~KORKU~
Tek kelime daha etmeden çekip giden genç adamın ardından Leyla, sabahın ilk ışıklarına kadar dışarıda, büyülü deresinin başında oturdu. Tahmin ettiği gibi Rüzgar eve dönmemişti. Evlendiklerinden beri geceyi ilk kez ayrı geçirmiş olmalarının burukluğunu hissetse de içten içe rahatlamış olduğunu kabul ediyordu. Rüzgar'ın söyledikleri ve 'istekleri' ödünü koparmıştı.
Birine tüm benliğiyle bağlanmak, kalbini ve ruhunu birinin ellerine teslim etmek... korkutucuydu. İmkansızdı. Yapamazdı Leyla. Kontrolünü tamamıyla elinden bırakamazdı. Böylesine bir savunmasızlıkla yaşayamazdı. Esarete gönüllü yürüyemezdi.
Rüzgar yapmış, ona aşık olduğunu söylemişti ama sarhoştu. Belli ki duygusal bir anında kafa karışıklığıyla söylemişti o sözleri. Tüm o öfkenin üzerine terk edildiğini düşünerek paniklemiş ve kırılmıştı. Evet, bu çıkışın sebebi yaşadığı duygu karmaşasıydı. Başka ne olabilirdi ki! Ona gerçekten aşık olmuş olamazdı. Henüz birbirlerini doğru düzgün tanımıyorlardı bile! Üstelik Rüzgar'ın böyle bir duyguyu zayıflık olarak göreceğinden emindi. Sadece kafası karışmıştı genç adamın ve kendini toparladığında yaptığı hatanın farkına varacak, söylediklerini geri alacaktı.
Bu düşüncenin kalbinde yarattığı küçük sızıya anlam veremedi Leyla. Fazlaca da kurcalamadı. En iyisi bu geceyi bütünüyle unutmaktı. Rüzgar gelip söylediklerini yok saymayı teklif ettiğinde ona da aynını söyleyecekti.
Rüzgar, ona ve kendisine zaman tanıma adına sonraki gece de geç saatlere kadar dönmedi çiftliğe.
Leyla'yı öylece bırakmasının ardından sokaklar hareketlenmeye başlayana kadar şehirde amaçsızca dolaştı. Sonra bir araba kiraladı ve saatlerce araba kullanarak nadiren ihtiyaç duyduğu gizli sığınağına gitti. Denizden metrelerce yüksekteki kayalıklarda oturup sadece rüzgarın ve dalgaların sesini dinleyerek sakinleşmeye çalıştı.
Kırgındı, kızgındı, öfkeliydi. Şaşkındı da. Ömrünce beklediği kadın, aşkına inanmamıştı. Tıpkı Hanım'a söylediği gibi, Leyla ona aşık değildi. Bu bariz gerçeğe inanmak gururunu kırıyordu ama genç kadının tavrı umutlarını söndürmüştü. Leyla onun aşkını istemiyordu. Peki ya Rüzgar, karşılıksız aşkıyla bu evliliğe katlanabilir miydi?

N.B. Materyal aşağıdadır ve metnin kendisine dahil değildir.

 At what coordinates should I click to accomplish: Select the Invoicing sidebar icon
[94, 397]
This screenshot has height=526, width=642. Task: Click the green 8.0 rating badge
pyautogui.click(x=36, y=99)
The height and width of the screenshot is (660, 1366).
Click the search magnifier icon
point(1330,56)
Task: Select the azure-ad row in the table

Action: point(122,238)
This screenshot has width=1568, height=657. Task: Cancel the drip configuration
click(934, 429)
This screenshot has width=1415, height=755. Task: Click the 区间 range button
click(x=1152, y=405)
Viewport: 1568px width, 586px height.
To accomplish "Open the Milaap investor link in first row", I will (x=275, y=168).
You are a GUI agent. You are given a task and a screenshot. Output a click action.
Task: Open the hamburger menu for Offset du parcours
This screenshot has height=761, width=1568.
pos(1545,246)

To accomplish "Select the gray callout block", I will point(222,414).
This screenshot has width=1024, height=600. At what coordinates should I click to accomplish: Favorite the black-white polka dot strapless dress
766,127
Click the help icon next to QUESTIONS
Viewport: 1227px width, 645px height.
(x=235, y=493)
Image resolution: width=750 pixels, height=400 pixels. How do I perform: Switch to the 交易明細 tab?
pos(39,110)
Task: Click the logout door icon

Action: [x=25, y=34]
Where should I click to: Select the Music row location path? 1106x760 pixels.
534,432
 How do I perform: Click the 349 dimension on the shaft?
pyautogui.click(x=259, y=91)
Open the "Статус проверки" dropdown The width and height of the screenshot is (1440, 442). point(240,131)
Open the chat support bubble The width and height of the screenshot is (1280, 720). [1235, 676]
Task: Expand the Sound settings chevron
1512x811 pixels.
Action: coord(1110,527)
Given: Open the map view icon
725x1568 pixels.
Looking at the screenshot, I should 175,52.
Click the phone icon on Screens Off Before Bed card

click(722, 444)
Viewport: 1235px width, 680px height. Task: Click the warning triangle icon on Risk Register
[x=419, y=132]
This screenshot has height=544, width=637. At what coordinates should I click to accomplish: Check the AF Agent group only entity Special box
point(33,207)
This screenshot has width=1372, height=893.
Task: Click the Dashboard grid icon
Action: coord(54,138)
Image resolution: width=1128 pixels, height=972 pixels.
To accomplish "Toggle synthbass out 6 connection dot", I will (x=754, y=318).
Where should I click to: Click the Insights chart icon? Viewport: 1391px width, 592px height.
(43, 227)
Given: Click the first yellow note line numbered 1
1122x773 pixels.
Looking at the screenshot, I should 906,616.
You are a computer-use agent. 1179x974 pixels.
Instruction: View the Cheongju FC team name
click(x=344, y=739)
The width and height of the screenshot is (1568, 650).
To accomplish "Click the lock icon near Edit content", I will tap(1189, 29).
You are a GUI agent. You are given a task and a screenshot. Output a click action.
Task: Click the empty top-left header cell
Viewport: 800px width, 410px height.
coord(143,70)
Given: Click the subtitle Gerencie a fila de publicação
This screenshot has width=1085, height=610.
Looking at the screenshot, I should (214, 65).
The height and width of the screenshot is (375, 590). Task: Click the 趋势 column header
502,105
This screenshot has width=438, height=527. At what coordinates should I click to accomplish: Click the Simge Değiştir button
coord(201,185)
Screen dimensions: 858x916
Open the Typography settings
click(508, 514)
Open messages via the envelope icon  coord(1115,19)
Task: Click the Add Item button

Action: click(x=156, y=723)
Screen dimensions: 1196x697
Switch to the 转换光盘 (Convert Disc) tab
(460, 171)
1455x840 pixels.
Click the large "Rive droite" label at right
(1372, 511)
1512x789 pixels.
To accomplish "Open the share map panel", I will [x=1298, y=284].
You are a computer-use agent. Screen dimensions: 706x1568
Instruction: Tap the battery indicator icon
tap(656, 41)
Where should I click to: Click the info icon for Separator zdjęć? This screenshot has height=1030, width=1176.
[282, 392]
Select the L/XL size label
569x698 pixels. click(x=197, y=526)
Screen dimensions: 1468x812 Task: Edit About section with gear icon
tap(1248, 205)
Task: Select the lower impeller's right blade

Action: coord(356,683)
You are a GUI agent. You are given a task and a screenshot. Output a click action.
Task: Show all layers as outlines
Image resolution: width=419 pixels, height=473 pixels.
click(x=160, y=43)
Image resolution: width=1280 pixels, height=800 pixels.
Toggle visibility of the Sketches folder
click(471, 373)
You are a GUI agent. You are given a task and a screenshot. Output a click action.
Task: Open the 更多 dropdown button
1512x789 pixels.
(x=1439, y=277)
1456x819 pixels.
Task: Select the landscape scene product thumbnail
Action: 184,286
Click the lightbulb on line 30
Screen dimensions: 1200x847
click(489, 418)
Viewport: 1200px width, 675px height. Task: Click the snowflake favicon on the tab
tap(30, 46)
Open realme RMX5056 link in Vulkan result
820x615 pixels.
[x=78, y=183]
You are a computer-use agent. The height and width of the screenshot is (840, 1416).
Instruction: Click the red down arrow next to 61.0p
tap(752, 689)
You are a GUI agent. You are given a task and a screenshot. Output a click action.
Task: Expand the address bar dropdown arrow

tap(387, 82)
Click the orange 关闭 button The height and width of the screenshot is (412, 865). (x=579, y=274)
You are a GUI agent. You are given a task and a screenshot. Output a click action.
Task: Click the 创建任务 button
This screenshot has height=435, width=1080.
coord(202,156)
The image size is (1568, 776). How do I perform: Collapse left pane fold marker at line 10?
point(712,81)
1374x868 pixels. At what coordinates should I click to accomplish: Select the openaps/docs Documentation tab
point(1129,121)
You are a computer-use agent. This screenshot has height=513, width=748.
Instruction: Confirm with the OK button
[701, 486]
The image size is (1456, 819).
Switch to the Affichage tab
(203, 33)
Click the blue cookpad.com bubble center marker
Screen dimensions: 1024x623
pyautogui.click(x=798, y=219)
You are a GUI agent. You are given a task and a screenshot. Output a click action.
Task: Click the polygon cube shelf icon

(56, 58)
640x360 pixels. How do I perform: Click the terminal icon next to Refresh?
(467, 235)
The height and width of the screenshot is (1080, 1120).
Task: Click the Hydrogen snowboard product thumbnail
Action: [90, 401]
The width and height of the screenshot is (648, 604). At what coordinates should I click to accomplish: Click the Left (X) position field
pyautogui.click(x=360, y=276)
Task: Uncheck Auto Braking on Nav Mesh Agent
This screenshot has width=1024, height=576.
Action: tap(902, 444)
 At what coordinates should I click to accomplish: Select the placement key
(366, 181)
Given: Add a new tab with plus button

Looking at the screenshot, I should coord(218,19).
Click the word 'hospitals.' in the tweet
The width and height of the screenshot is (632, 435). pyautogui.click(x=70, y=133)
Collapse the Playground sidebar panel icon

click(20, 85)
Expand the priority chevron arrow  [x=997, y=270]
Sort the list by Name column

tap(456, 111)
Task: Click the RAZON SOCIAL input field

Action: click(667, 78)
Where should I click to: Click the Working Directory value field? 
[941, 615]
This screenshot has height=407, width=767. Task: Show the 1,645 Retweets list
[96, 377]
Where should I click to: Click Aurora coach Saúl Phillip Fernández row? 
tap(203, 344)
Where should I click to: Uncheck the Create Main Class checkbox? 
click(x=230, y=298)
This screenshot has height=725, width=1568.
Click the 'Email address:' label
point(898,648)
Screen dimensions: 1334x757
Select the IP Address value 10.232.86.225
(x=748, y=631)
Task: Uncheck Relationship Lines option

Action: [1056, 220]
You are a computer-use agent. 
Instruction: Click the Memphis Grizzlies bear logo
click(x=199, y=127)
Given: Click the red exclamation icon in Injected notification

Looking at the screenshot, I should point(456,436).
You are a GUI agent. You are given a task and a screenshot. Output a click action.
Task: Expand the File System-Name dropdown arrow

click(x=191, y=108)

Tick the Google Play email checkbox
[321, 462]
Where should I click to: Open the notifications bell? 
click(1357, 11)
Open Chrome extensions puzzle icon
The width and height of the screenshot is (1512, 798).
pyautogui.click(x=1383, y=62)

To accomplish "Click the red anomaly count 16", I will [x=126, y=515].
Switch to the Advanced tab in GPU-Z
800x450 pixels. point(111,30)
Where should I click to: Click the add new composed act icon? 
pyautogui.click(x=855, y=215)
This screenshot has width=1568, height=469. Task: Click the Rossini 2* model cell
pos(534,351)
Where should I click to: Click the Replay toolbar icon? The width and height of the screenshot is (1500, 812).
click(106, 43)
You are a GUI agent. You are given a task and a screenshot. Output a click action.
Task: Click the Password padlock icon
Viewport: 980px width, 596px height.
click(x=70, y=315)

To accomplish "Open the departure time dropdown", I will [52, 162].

Saat on biri on üç dakika geçe Rüzgar eve geldi. Leyla tam olarak biliyordu çünkü kurduğu sofranın başında oturarak saatlerdir dakikaları sayıyordu. Rüzgar, genç kadının artık umudunu yitirdiği bir anda gelmişti.
"Hoş geldin," diyerek hareketlenen Leyla, ayakkabılarını çıkarmakta olan genç adama doğru ilerledi.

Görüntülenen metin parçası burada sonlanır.